When students have finished collecting data and taking pictures of their selected place/event, have them choose up to three photographs and upload them to the home site of the project, as well as their answers for the following questions. (Note: It may support students’ investigations to provide them with this list of questions before they conduct their visit.) Remind students that they will be using this information to create their city guide entries.

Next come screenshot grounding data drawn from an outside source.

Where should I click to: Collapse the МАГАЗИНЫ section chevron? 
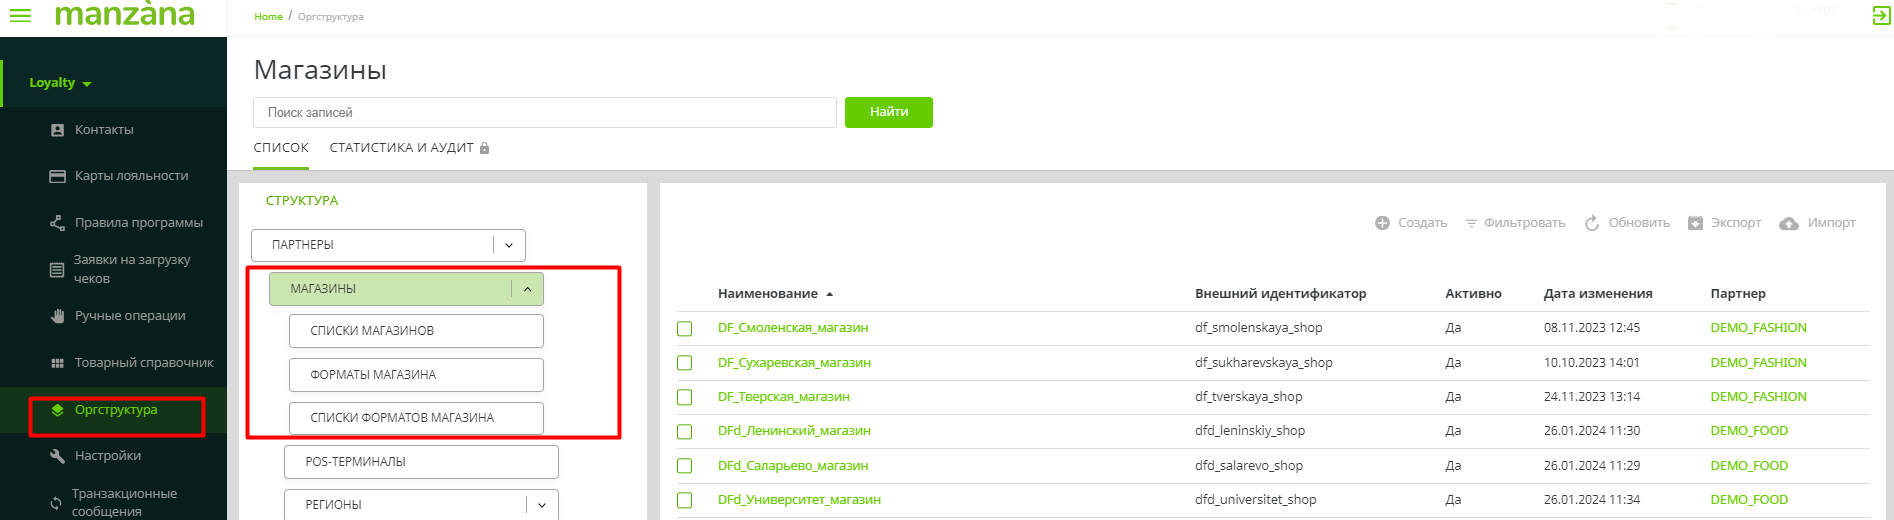click(x=527, y=289)
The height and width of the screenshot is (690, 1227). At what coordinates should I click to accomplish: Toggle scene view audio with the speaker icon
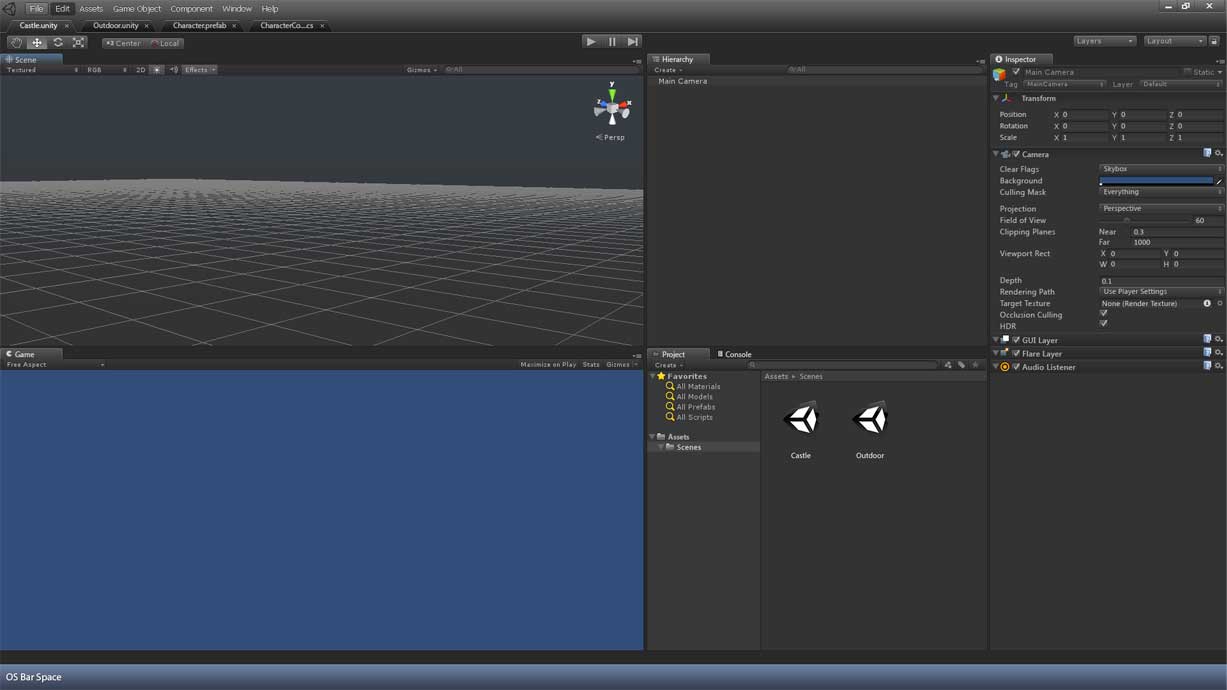[x=173, y=69]
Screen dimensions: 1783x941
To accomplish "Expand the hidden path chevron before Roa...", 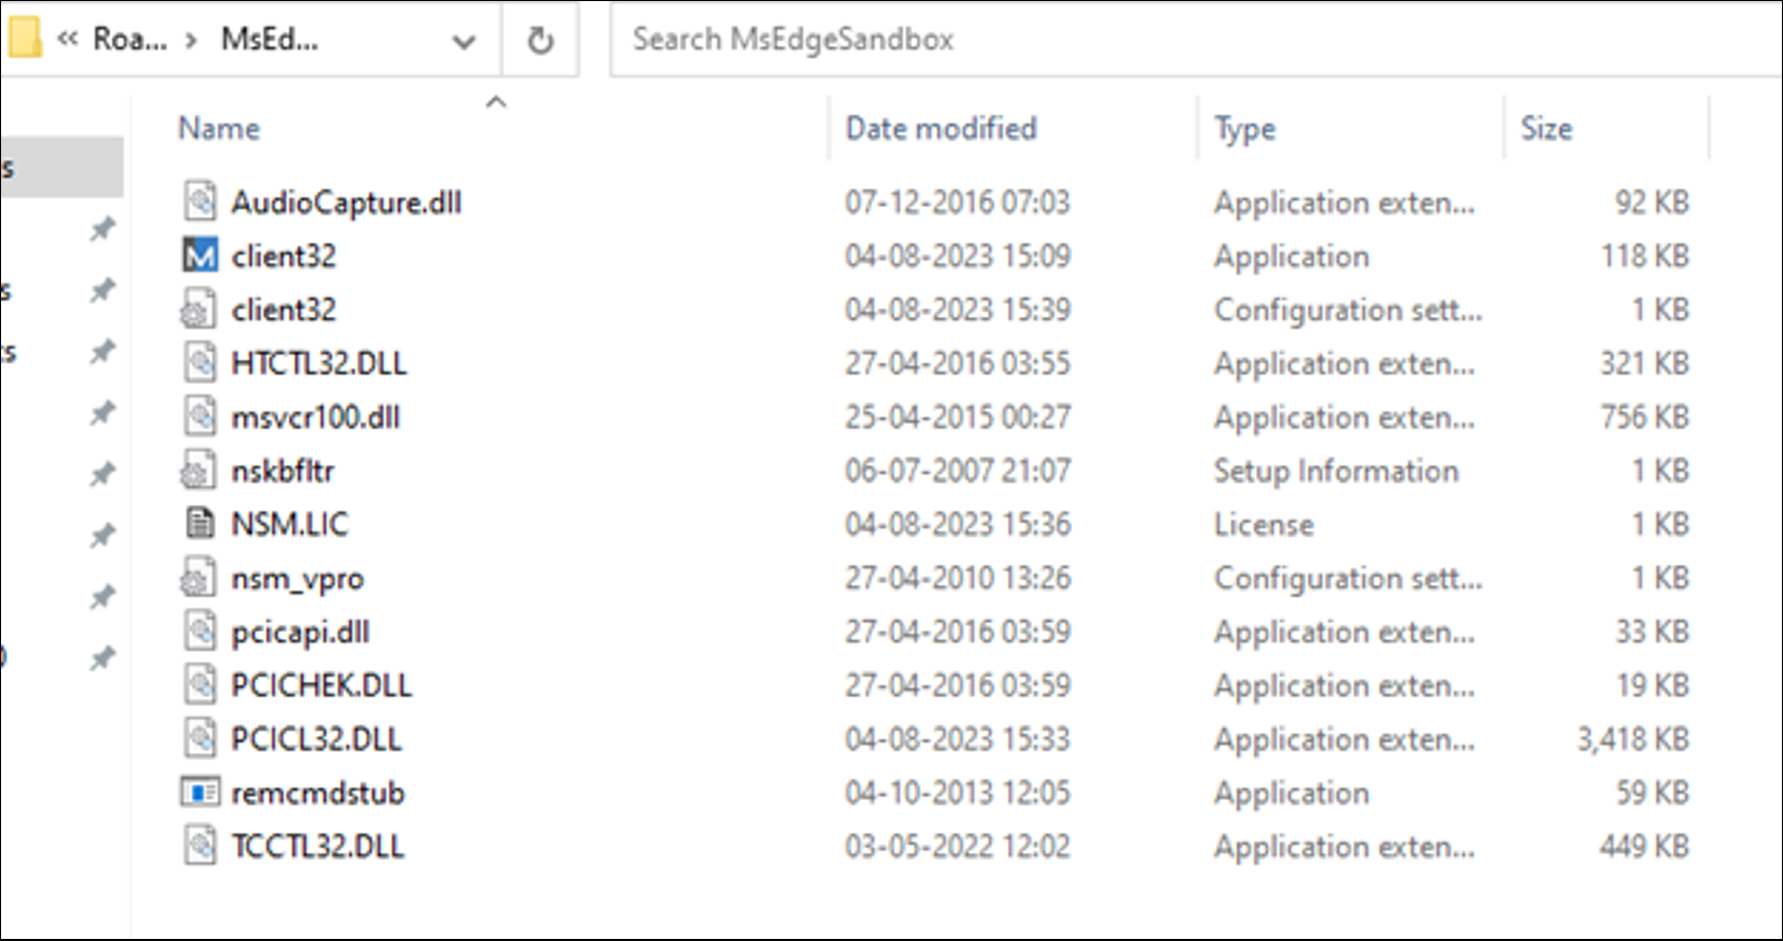I will [68, 40].
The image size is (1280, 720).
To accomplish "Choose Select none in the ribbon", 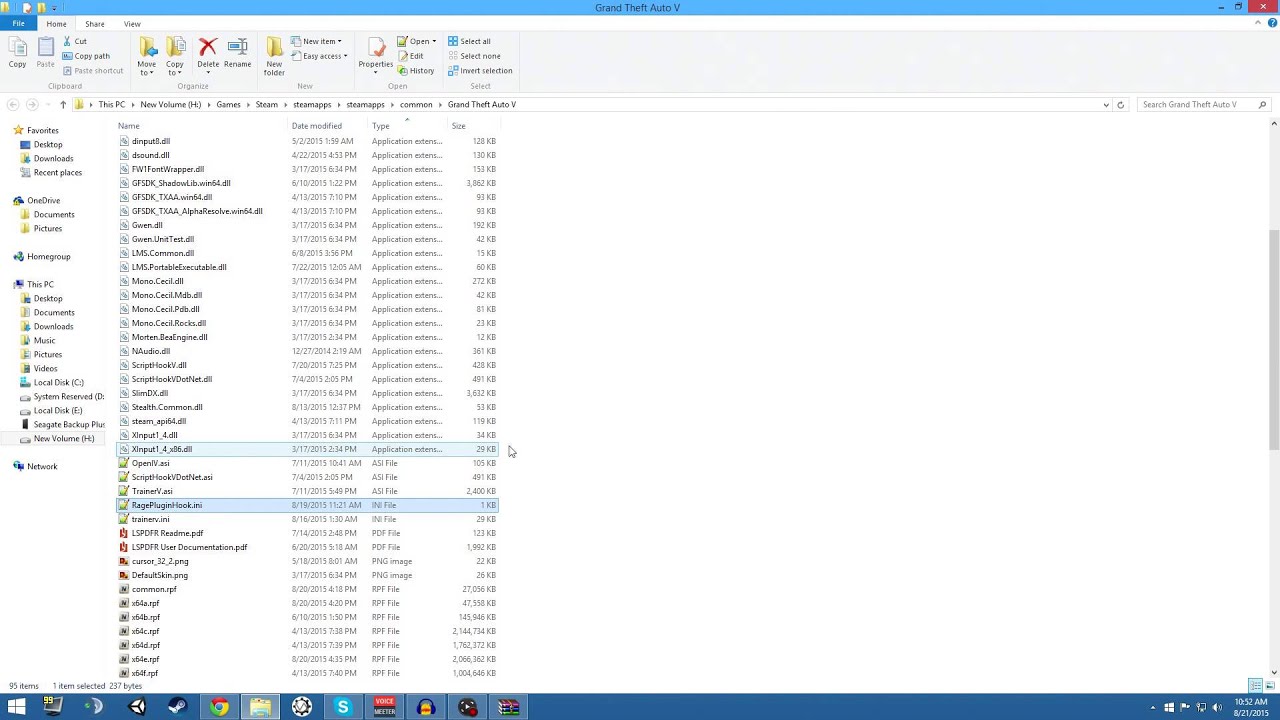I will point(477,56).
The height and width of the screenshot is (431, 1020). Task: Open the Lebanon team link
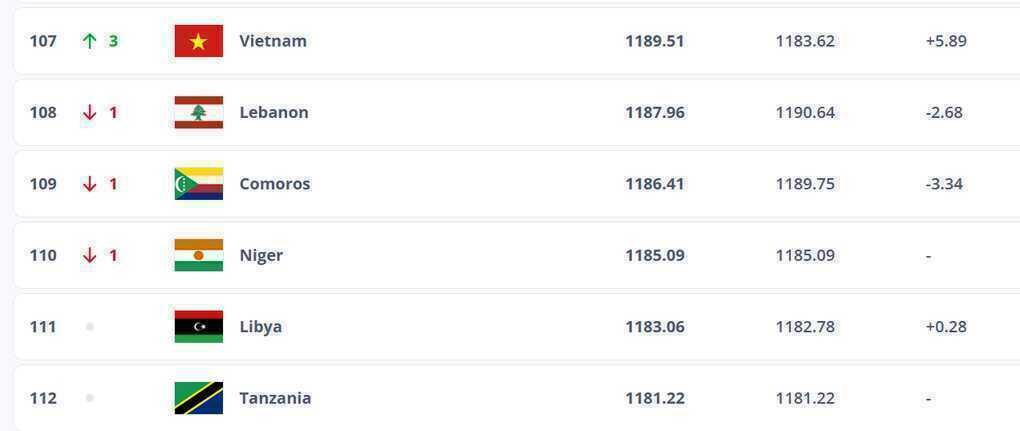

  1. What are the defining characteristics of the place/neighborhood/organization/area associated with the historical event you are exploring?
  2. What public displays of Spanish language and/or Latinx culture can you find in signs, storefronts, window advertisements, graffiti, etc.? What language(s) can you hear as you walk through the neighborhood?
  3. What kinds of businesses are in the community? Which businesses seem to be most common? What types of businesses are missing?
  4. What is the racial, ethnic, and/or religious makeup of the people of this community? Ages? Abilities? Who do you see and who do you not see? What cultures are evident in and surrounding the place/event you are exploring? Is there more than one? Is any one more visible than the others?
  5. How long have the Latinx inhabitants been living in the community you are investigating? Do they have transnational ties? If so, to which countries?
  6. What community organizations are in the neighborhood? Who do they serve? What benefits do they provide the community?
  7. Think of the Young Lords’ actions in Harlem. Is there any specific events or actions related to the presence of Latinxs in the community you are investigating? Explain.
  8. Optional: Record an interview with one or more people in the neighborhood on your phone. Save the interview for later use.

Preparation for Exchange with Students at C2: Creation of City Guide Entries

Discuss the rubric with students prior to their preparation of the final city guide entries. Have students write their entries for the tourist guide and upload them to the project home site.

Ensure that students meet all of the final requirements for their submissions (see below).

Name and exact location of the place investigated. If possible: web page, phone number, & map that shows location and surrounding areas.

  1. Description of the place (using A People’s Guide to Los Angeles as a model).
  2. Student Photographs. Remind students that in a tourist guide, visual presentation matters as much as content. Check the links in the Los Angeles guide to see examples. Invite students to be creative; their guides have to be attractive to visitors!

Create a blog post in which students upload their final entry guides.

Task: Exchange/Commentary on Final City Guides with Students at C2

Ask students to comment on guide entries created by two of their peers at C2, ensuring that they identify by name the entries they are going to discuss and their authors. Have students focus on discussing the most positive aspects of their colleagues’ work and remind them to keep their suggestions or criticisms constructive. Examples of the aspects they can comment on:

  1. The quality of the work: content, format of presentation, clarity of the information, etc. Is there enough information to give you a good idea of the place?
  2. As a visitor to the city, would you be interested in seeing this place? Why?
  3. After reading your peers’ work, do you have questions about the Latinx community in that city? Post these questions for your peers at C2 to respond to on the project home site.
  4. What conclusions can you draw about your city in relation to its Latinx and activist histories, and how does this connect to similar ideas about where your peers at C2 live?
  5. Do you think that activist history should be a part of a city guide in general? What about histories of activism of groups like Latinx people? If so, what elements of these histories should be included? If not, why not?

Post-Exchange Step: Reflection

Have students write two or three pages to reflect upon what they learned during this experience. How has their field work, their city guide entry creation and their exchange with their peers at C2 contributed to new insights about how a “people’s history” of Latinx New York (or Latinx LA or Latinx Chicago, etc.) might incorporate activist history and the voices of the communities where this history was written?